The XRP lawsuit between Ripple Labs and the Securities and Exchange Commission (SEC) is nearing its conclusion, with parties racing to tie up loose ends. Digital assets lawyer James Farrell notes that Ripple will pursue an indicative ruling to facilitate its future IPO proceedings. However, internal processes at the SEC may complicate matters for Ripple.

Farrell revealed that Ripple and the SEC are facing several obstacles in reaching a final resolution in the XRP lawsuit. Ripple is actively pursuing a settlement with the SEC and seeking an indicative ruling from Judge Torres. Parties have agreed to a temporary suspension of appeals, signaling a potential break in legal proceedings to facilitate negotiations.

Ripple is expected to make a settlement offer to the SEC and request an indicative ruling from the District Court. Farrell explains that the settlement is a straightforward process for Ripple, but the indicative ruling may pose challenges. Ripple is seeking modifications to allow for private sales of XRP before launching an IPO, which is crucial for the company’s future plans.
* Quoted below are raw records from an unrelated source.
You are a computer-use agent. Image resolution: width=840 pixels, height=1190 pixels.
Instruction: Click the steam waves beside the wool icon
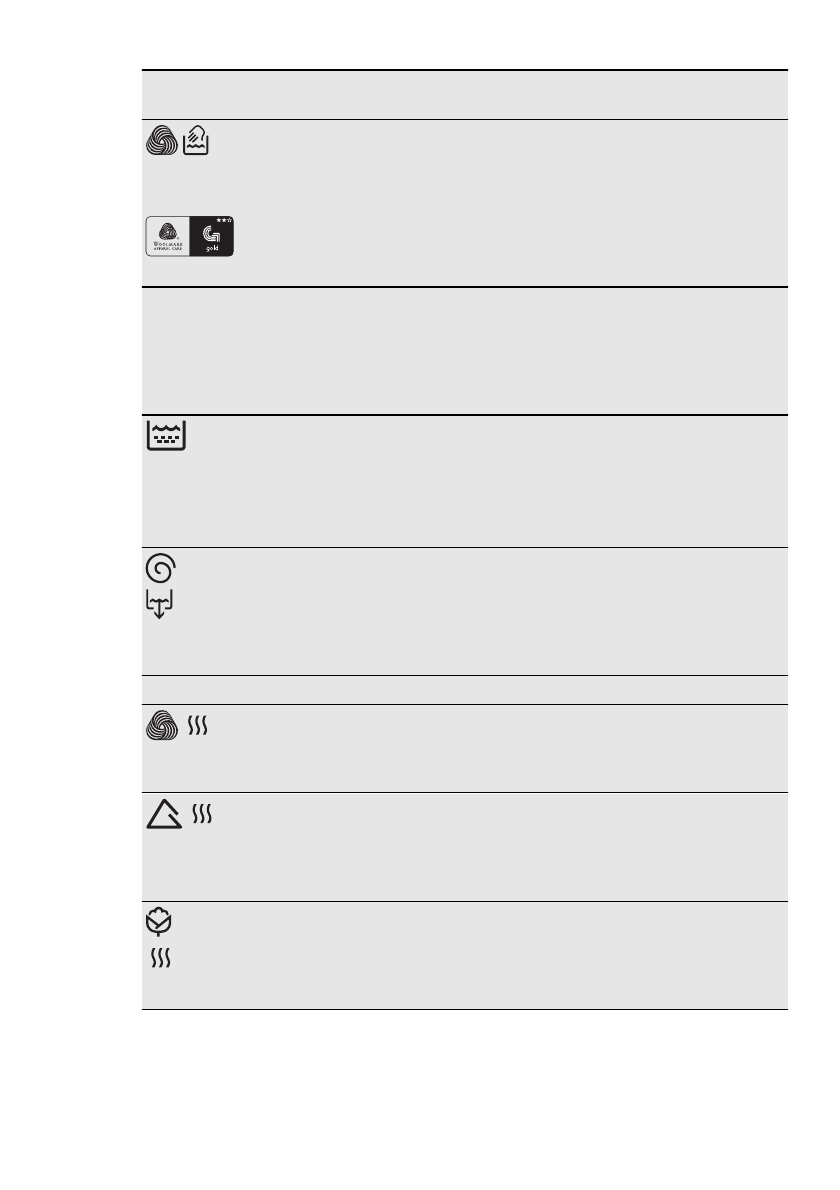(x=197, y=728)
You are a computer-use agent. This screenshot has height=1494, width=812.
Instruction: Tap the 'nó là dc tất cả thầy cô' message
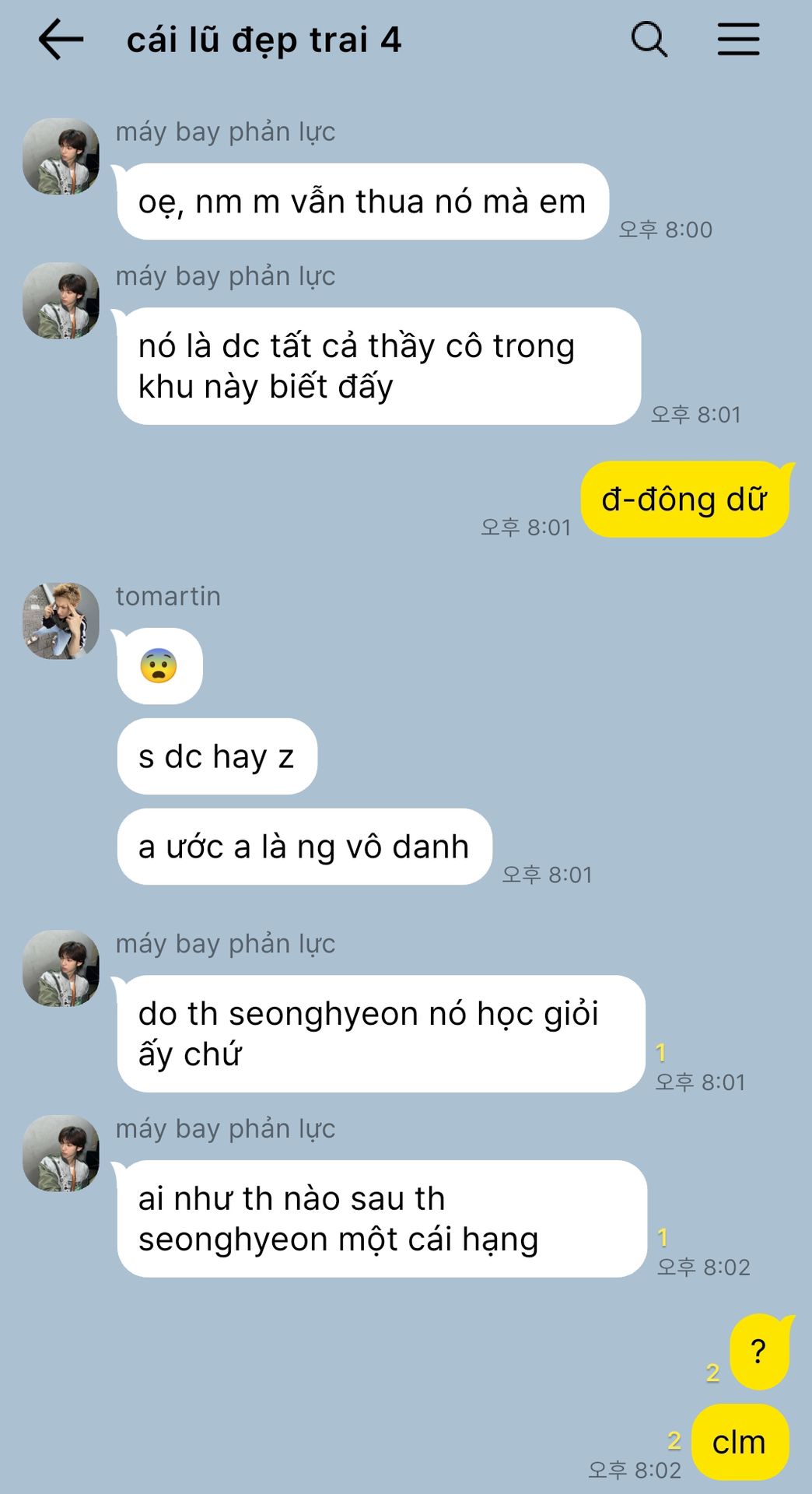pos(379,366)
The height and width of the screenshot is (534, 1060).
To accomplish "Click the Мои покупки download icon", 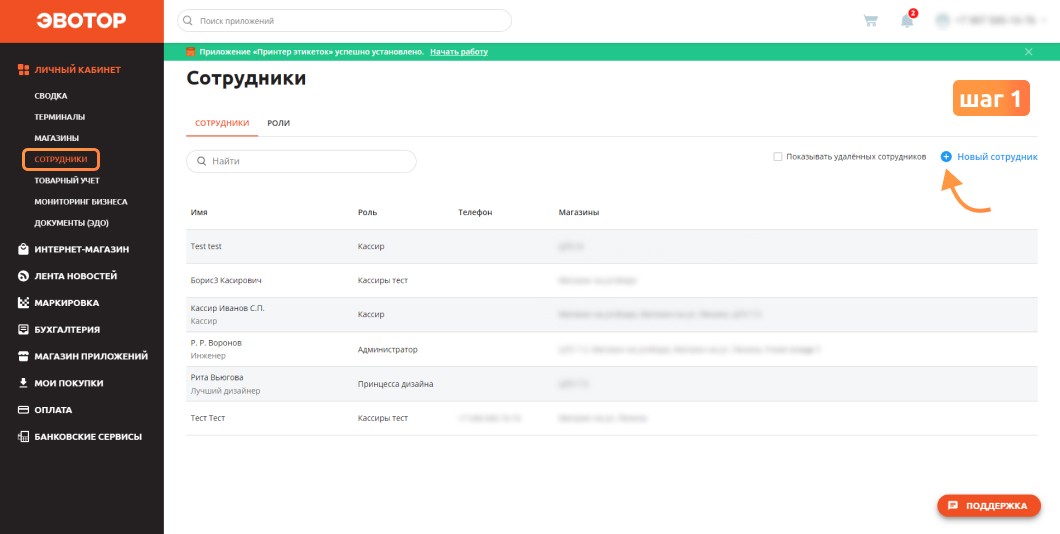I will coord(23,383).
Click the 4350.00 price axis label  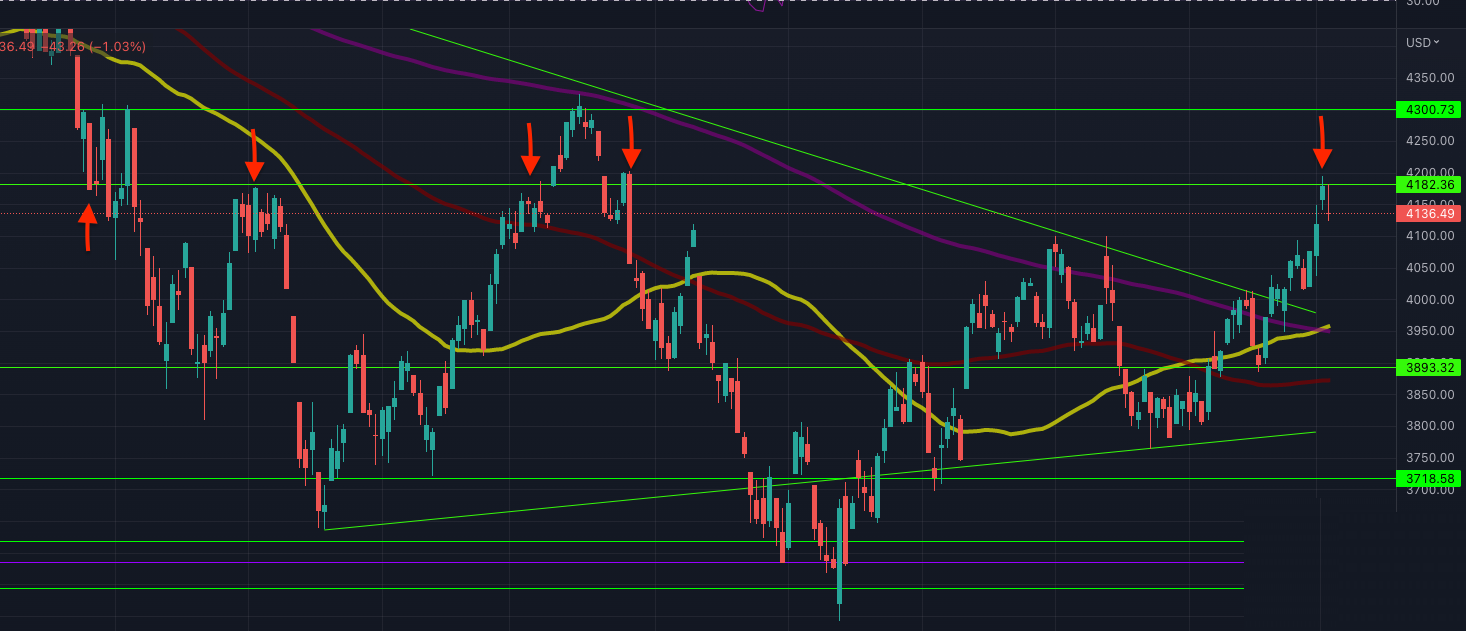click(1429, 78)
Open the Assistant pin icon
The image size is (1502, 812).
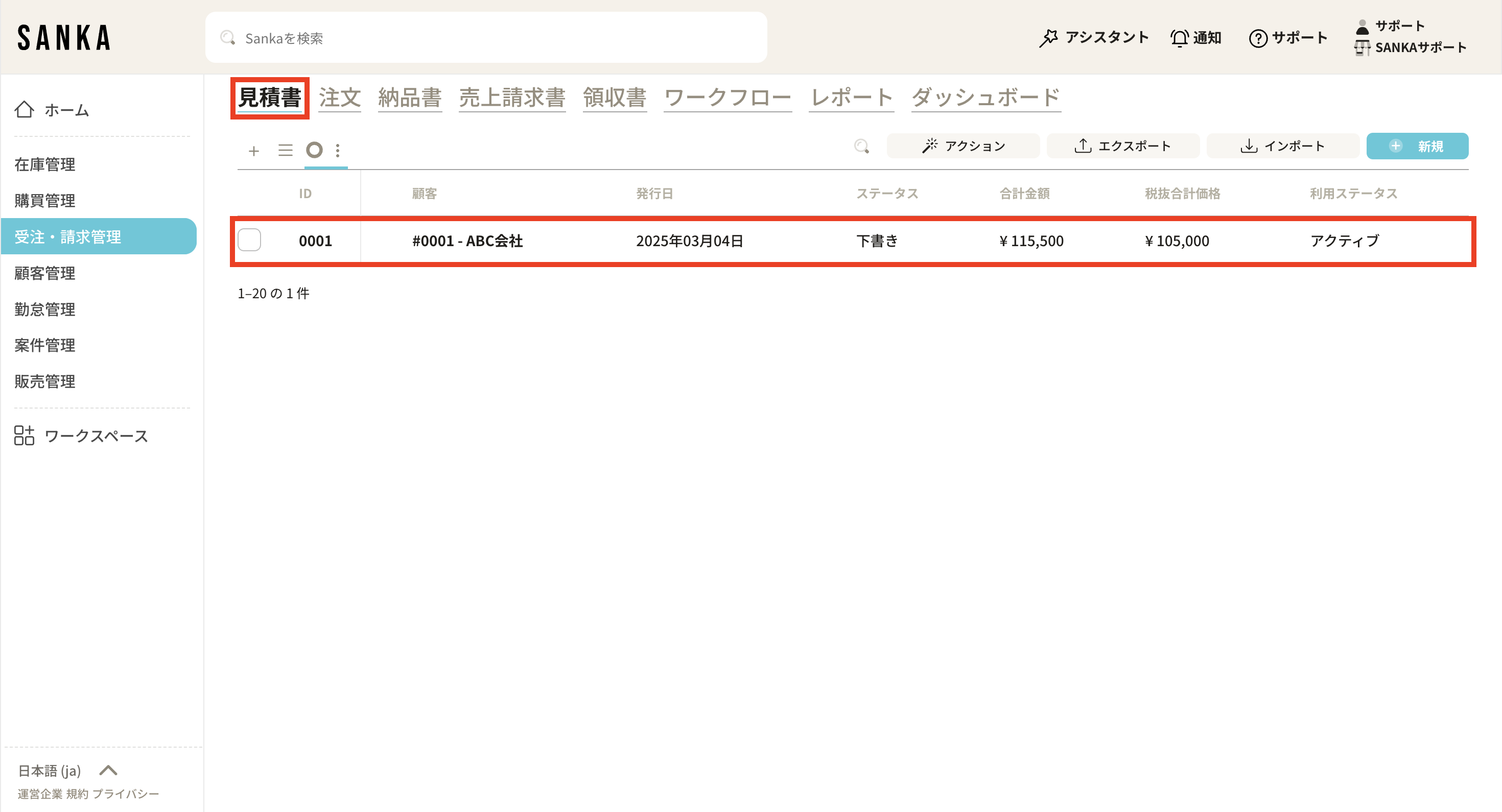point(1048,38)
The process involves Ripple submitting a settlement offer and a request for an indicative ruling, either jointly or separately to the SEC. If the SEC accepts the settlement, Ripple will still need to seek approval from Judge Torres, with a projected timeline of six months. If the motion to modify the injunction is denied, parties may return to the appellate court, potentially prolonging the legal process.

Following the pause in legal proceedings, an analysis predicts a $2 price floor for XRP, indicating a potential parabolic rally in the future. The outcome of the XRP lawsuit will have significant implications for Ripple Labs and the broader cryptocurrency market. As parties navigate through the final stages of the lawsuit, the resolution will shape the future of XRP and Ripple’s IPO plans.